The Book Is Coming On May 10, 2016
"Print is dead." Dr. Egon Spengler, Ghostbusters, 1984
I am a net head. That's how you and I met, right here on the interwebs. In fact, I first started publishing online in the 1980s, long before anyone ever typed three w's in a row. But print is not dead yet, Dr. Spengler!
As much as I love the internet, I'm here to tell you that jumping around from link to link is not a great way to learn something.
Humans are linear learners and learning is so much easier from a book with a beginning, middle, and an end. If you doubt it, here's a stack of dead tree slices that proves it: "Meathead, The Science of Great Barbecue and Grilling" co-authored by Yours Truly, Meathead Goldwyn, and Prof. Greg Blonder, PhD. It will be published by Houghton Mifflin Harcourt on May 10, 2016. You can preorder now with the buttons below.
With more than 400 pages and more than 400 of my photographs, there is new material and new recipes not on this website, and the whole thing is organized so that you can sit down in an easy chair and flow from start to finish. Like this website it emphasizes concepts, science, technique, tips, tools, and mythbusting, devoting almost half the pages to learning. The second half is 118 recipes demonstrating the concepts.
To become a pitmaster or grillmaster, or even if your goal is to simply improve your cooking, nothing is more crucial than understanding the science behind the interaction of food, fire, heat, and smoke. This book is the definitive guide to the concepts, methods, and equipment of barbecue and grilling. The price can easily be justified if I keep you from messing up one dinner.
And along the way we shatter the myths that stand in the way of perfection. Busted myths include:
MYTH. Bring meat to room temperature before cooking.
BUSTED. Don't do it. It takes much longer than you think and cold meat attracts smoke better.
MYTH. You should soak wood before using it.
BUSTED. Don't do it. Soaking makes wood smolder and that produces smoke that doesn't taste as good as dry fast burning wood. And all that white stuff is really steam.
MYTH. Bone in steaks taste better.
BUSTED. The calcium walls of bone have no taste and they just slow cooking. The flavor in the marrow comes out in stewed meats, but not in grilled meats.
MYTH. The smoke ring is a sign of great barbecue.
BUSTED. In fact, it has no taste and you can make a smoke ring without smoke.
MYTH. You should sear first, then cook.
BUSTED. Actually, that overcooks the interior. If you cook at a low temp first and sear at the end, you get more even interiors.
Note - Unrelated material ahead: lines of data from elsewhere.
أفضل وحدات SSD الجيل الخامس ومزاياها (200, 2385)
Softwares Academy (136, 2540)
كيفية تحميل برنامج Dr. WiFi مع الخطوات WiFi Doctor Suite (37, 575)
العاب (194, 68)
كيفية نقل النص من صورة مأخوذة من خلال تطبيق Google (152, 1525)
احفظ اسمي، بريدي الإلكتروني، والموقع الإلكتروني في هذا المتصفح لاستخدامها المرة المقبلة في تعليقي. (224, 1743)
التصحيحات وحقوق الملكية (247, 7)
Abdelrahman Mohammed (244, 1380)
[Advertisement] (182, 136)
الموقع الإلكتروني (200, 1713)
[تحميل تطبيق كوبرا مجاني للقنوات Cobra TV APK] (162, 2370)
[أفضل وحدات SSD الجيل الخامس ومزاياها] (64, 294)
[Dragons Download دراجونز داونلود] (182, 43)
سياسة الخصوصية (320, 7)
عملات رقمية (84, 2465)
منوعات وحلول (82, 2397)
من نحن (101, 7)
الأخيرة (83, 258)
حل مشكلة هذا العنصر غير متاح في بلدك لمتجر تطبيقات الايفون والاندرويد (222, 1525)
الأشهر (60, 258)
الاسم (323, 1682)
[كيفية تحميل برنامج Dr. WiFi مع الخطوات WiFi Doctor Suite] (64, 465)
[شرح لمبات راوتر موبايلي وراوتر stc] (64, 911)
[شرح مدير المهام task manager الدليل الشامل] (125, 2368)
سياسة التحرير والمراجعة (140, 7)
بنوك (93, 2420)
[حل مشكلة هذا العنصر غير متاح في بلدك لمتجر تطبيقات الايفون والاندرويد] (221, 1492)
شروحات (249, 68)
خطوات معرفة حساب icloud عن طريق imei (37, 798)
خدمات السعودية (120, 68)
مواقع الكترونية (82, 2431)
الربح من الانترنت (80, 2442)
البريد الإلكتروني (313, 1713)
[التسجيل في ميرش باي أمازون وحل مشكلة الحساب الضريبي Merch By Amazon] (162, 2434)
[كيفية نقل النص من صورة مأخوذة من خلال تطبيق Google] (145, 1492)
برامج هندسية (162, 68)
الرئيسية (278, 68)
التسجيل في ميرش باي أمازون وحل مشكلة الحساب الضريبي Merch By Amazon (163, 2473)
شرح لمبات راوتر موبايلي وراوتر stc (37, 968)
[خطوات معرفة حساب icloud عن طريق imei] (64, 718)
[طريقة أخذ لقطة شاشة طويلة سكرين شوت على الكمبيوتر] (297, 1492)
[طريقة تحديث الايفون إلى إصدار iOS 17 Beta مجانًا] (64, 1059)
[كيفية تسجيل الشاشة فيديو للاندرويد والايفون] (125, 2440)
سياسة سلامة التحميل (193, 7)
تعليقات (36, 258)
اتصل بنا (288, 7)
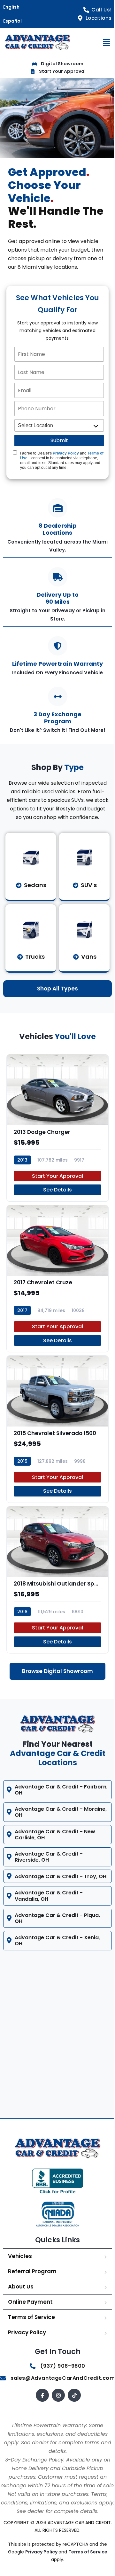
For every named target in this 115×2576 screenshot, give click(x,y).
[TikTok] (72, 2404)
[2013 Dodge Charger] (57, 1127)
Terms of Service (31, 2326)
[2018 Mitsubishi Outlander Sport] (57, 1579)
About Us (21, 2296)
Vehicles (20, 2265)
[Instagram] (56, 2404)
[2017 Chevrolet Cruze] (57, 1278)
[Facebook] (40, 2404)
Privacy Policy (66, 453)
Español (12, 21)
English (11, 7)
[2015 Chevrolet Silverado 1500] (57, 1429)
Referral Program (32, 2280)
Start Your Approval (57, 1176)
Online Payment (30, 2311)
Read the foreword by Kenji
J. Kenji L—pez-Alt is the Managing Culinary Director of my favorite cooking website, SeriousEats.com, author of the best seller, The Food Lab: Better Home Cooking Through Science. He was kind enough to write this about our book:
"This is the book barbecue nerds have been waiting for. Myth and lore abounds in the world of cooking, and nowhere more so than in the primal arena that exists when humans put open fire and meat together in the great outdoors (or suburban backyard, as the case may be).
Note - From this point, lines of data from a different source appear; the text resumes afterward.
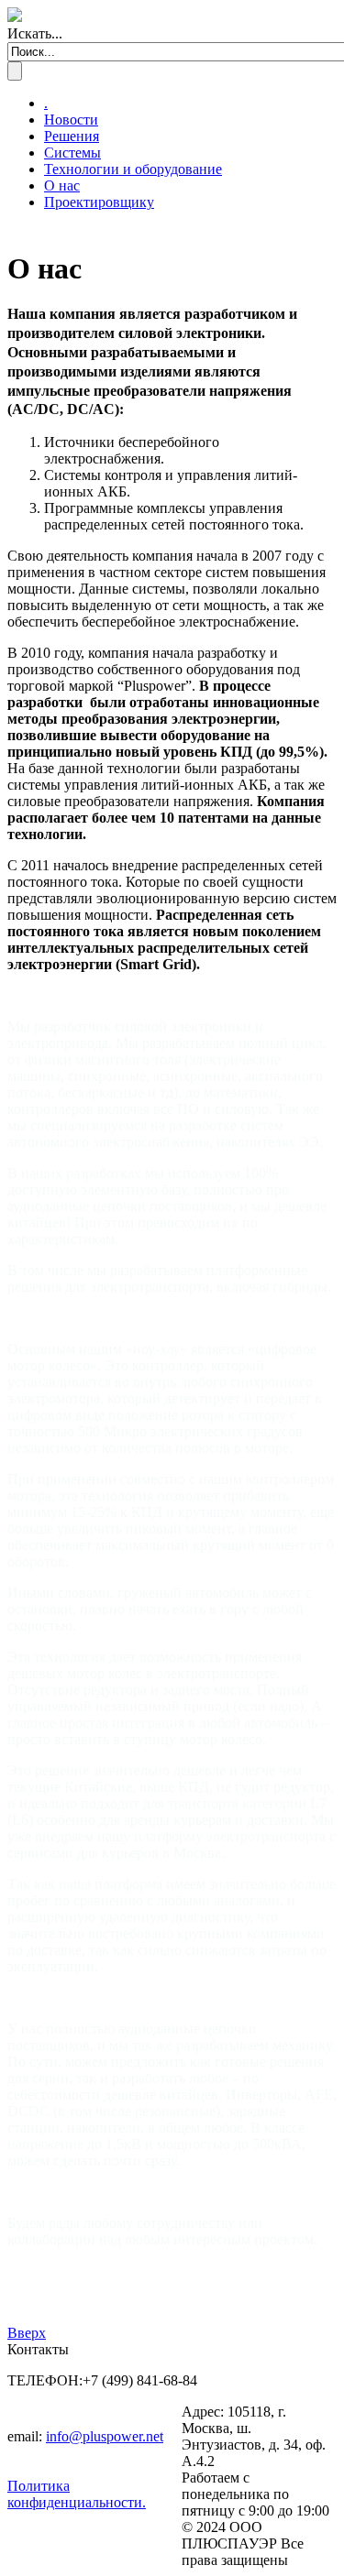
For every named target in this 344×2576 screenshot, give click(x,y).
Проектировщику (99, 202)
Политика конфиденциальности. (76, 2494)
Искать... (34, 33)
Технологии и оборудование (133, 169)
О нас (62, 185)
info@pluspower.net (104, 2436)
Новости (71, 119)
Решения (71, 136)
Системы (72, 152)
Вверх (26, 2333)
"Luckily we humans tend to be good at specializing and distributing labor which means that because Meathead has gone ahead and done most of the work for us, we won't have to do it ourselves. Good news for anyone who, like me, longs to understand the science of grilling and barbecue -- the thermodynamics of heat transfer under that kettle dome, the chemistry of the smoke ring, and what makes a char-grilled steak so g*&@%# delicious -- but doesn't have time to do the research themselves. And notice I said "understand," not just "read about," for Meathead's gift lies not just in factual accuracy, but in being able to distill complex subjects to their most essential, applicable core in a manner that is a genuine pleasure to read. You'll laugh out loud at his metaphors.
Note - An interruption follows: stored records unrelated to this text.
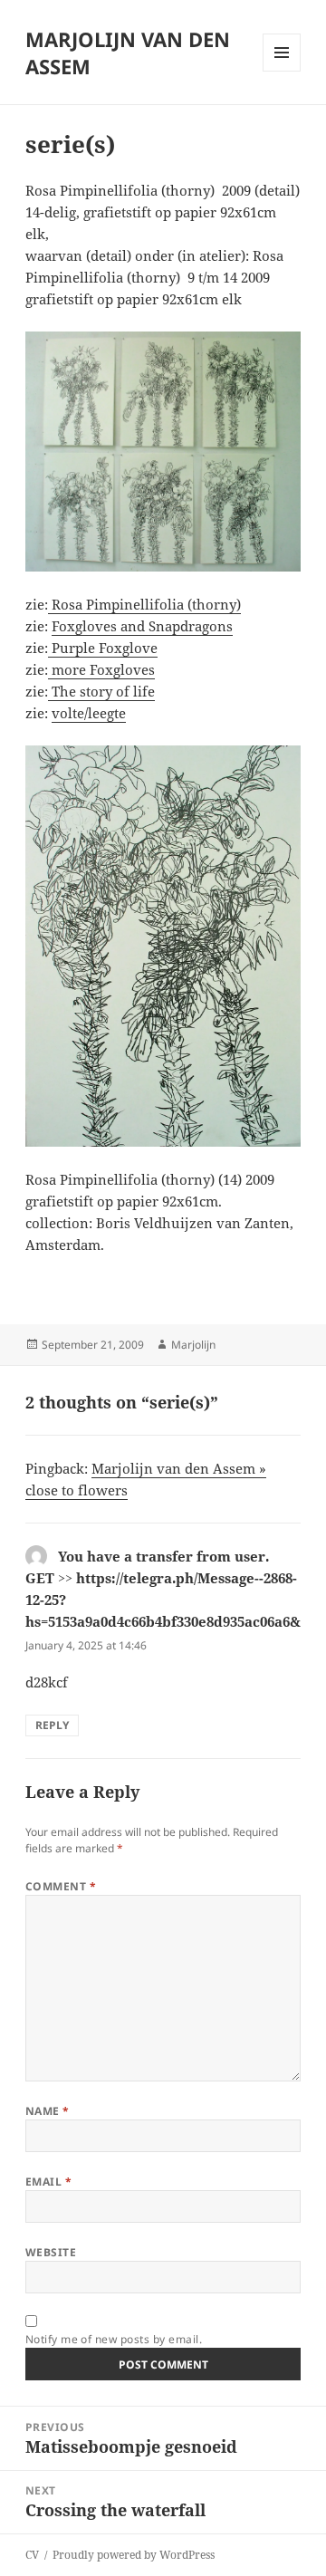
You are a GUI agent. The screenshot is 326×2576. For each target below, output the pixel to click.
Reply (52, 1725)
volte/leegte (89, 713)
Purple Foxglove (103, 648)
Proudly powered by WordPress (134, 2554)
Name (47, 2111)
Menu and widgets (282, 71)
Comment (60, 1886)
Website (50, 2252)
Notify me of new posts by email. (113, 2339)
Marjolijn (193, 1344)
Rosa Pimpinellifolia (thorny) (144, 604)
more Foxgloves (101, 669)
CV (32, 2554)
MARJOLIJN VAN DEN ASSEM (127, 52)
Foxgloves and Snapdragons (142, 626)
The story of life (101, 691)
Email (48, 2181)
"A good technical writer will leave you feeling like you know more than when you started. A great one can leave you feeling like more than a passive bystander. It'll make you feel like an active participant, like you've been on a voyage of discovery for yourself. Flipping over each page to discover what lies on the next will remind you of the very first time you peeked under the cover of your grill and breathed in the alchemy that occurs between smoke and meat. You'll see conventions challenged, techniques elucidated, and myths busted, and you'll have a wildly fun time in the process.
"With hundreds of pages on techniques, theory, equipment, and background science before you even get to the recipes, this is a book that is squarely aimed at the barbecue nerd. The one who doesn't just want a single good rack of ribs coming off their grill, but who wants to understand what makes them good and how to repeat it time after time, regardless of their starting recipe. Soak in enough of the background technique and you won't even need a recipe. You have all the tools you need to develop your own.
"I love to grill but I'm not barbecue guru. After reading Meathead I'm gonna be pretty darned good at faking it though."
Prof. Blonder and I are proud of this book and I know it will make you, or someone who gets it as a gift, a better cook, indoors or out.